NORTH BENNINGTON -- Students of the Village School of North Bennington showed off their knowledge of geography last week, with one moving on to be eligible for the Vermont State Geography Bee in April.

The competition, which was part of the National Geography Bee, took place on Jan. 7, and featured 10 students, from grades four through six, who were the top scorers in the classroom phase of the bee, held in the fall.

Sixth-grade student Ricardo Maikoo came out on top of the other competition, and will complete a written qualifying exam. That exam will be corrected and scored by the National Geographic Society in Washington D.C., and will determine if he will be invited to compete in the Vermont State Geography Bee, which will be held at Middlebury College on April 4. The National competition will be held from May 19-21.

The Village School's top three scorers were spread among the three grades that competed, with Maikoo taking first place, fourth grader Aidan Buggee coming in second, and fifth grader Paige Snyder coming in third. Fourth-grader students Croix Post and Ian Winter, fifth graders Austin Dessert and Phoebe Thomson, and sixth graders Maximilian Harvey-Wilson, Maxwell Perry, and Joshua Rogers also competed.

Thousands of schools compete

Last year, Tyler Jager, a seventh-grade student from Manchester Elementary/Middle School won the state competition, but did not finish in the top 10 at the national level. However, two other students from New England, 7th grader Sathwik Karnik, of Massachusetts, and 8th grader Neelam Sandhu, of New Hampshire, did advance to the final round, with Karnik winning the entire competition. The final 10 were made up of one fifth grader, two sixth graders, six seventh graders, and one eight grader.

The National Geographic Society, known in modern times for their magazine and television channel, was founded by a prestigious group of scientists and explorers in 1888. Every year, thousands of schools compete in the National Geography Bee, which has been occurring every year since 1989.
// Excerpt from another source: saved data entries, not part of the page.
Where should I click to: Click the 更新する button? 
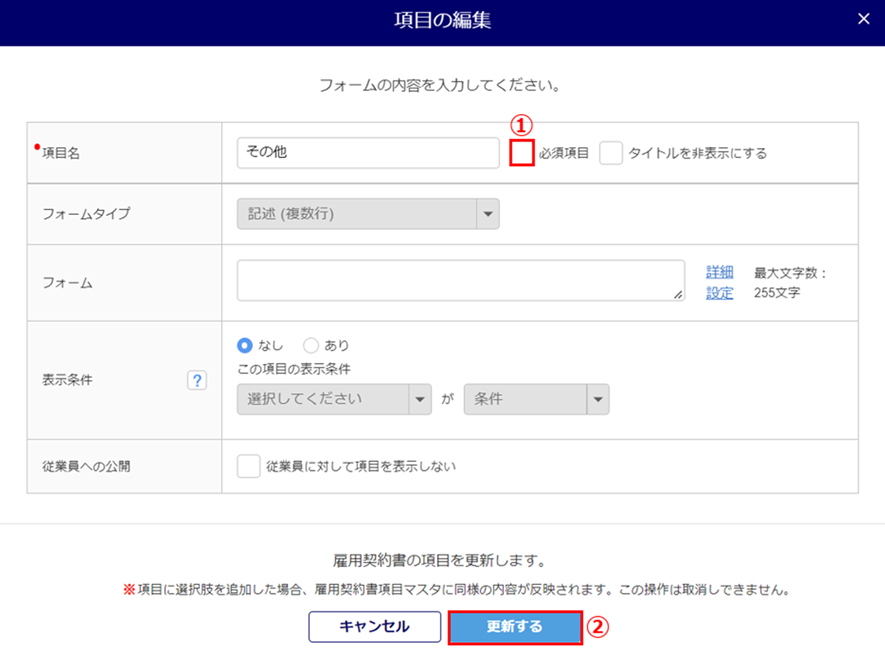point(515,627)
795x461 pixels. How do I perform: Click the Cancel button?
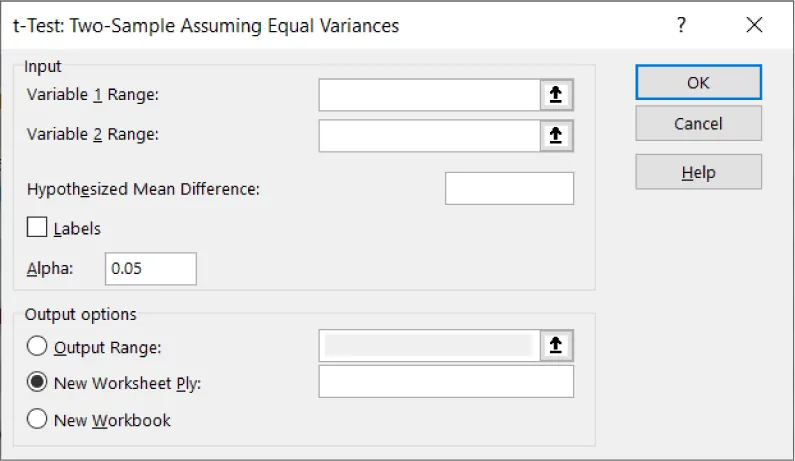coord(698,124)
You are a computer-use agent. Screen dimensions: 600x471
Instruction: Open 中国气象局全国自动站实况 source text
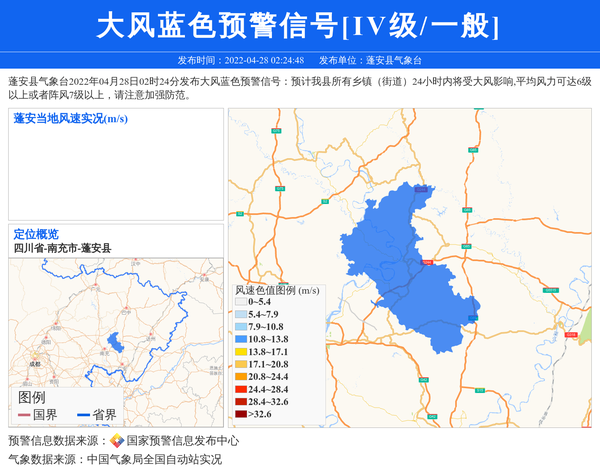[x=154, y=460]

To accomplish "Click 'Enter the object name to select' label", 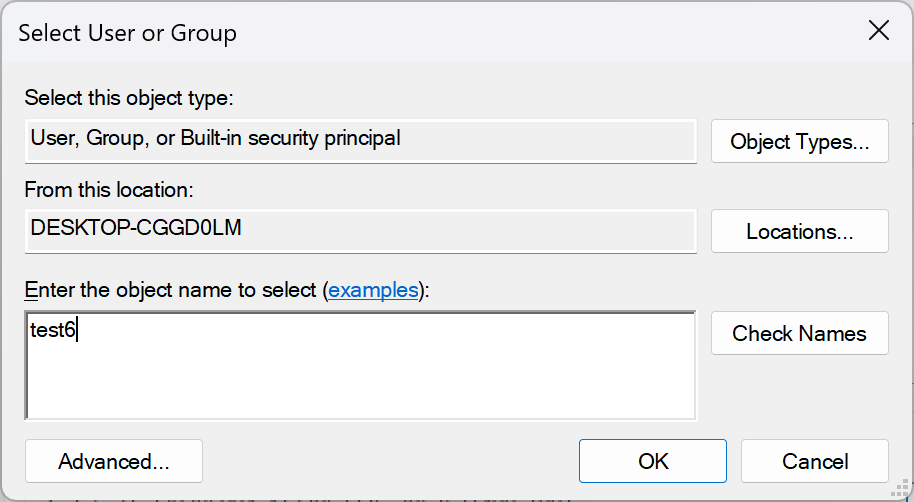I will pos(170,290).
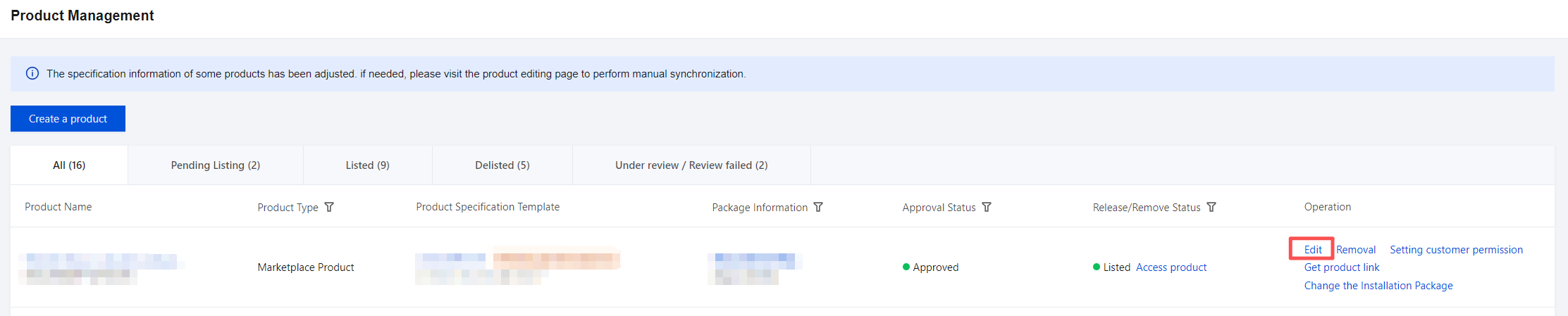Show the Under review / Review failed tab

point(691,165)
According to a press release from the Village School, the contest is designed to "encourage teachers to include geography in their classrooms, spark student interest in the subject, and increase public awareness about geography." Schools with students in grades four through eight are eligible for the competition.

Per the release, "While geographic knowledge has all but disappeared from the most recent way of national curriculums, the Village School of North Bennington continues the tradition of Geo Bee participation due to our commitment to advancing our children's understanding of the larger world in which we live, the diversity of world cultures, and the important role of geography in historical and political events around the world."